PROBLEM DETAILS - Copy the rows verbatim, from the line containing "Where should I" up to and including the line containing "coord(379,173)".

EXERCISE MATERIAL -
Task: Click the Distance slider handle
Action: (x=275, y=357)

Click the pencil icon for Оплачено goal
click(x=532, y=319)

* * *

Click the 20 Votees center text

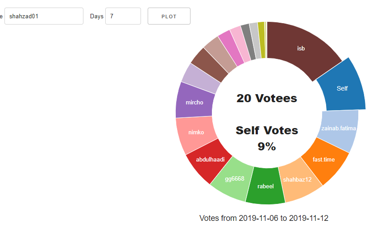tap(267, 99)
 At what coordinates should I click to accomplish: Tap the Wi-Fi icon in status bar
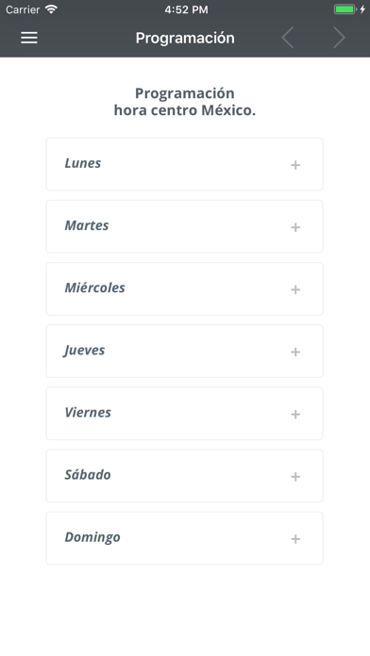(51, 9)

==

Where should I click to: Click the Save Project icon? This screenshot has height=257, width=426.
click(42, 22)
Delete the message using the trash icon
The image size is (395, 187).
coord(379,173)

ANSWER TO THIS TASK -
Where should I click to: Click the Save Project icon? This screenshot has height=257, width=426.
click(42, 22)
Delete the message using the trash icon
The image size is (395, 187).
coord(379,173)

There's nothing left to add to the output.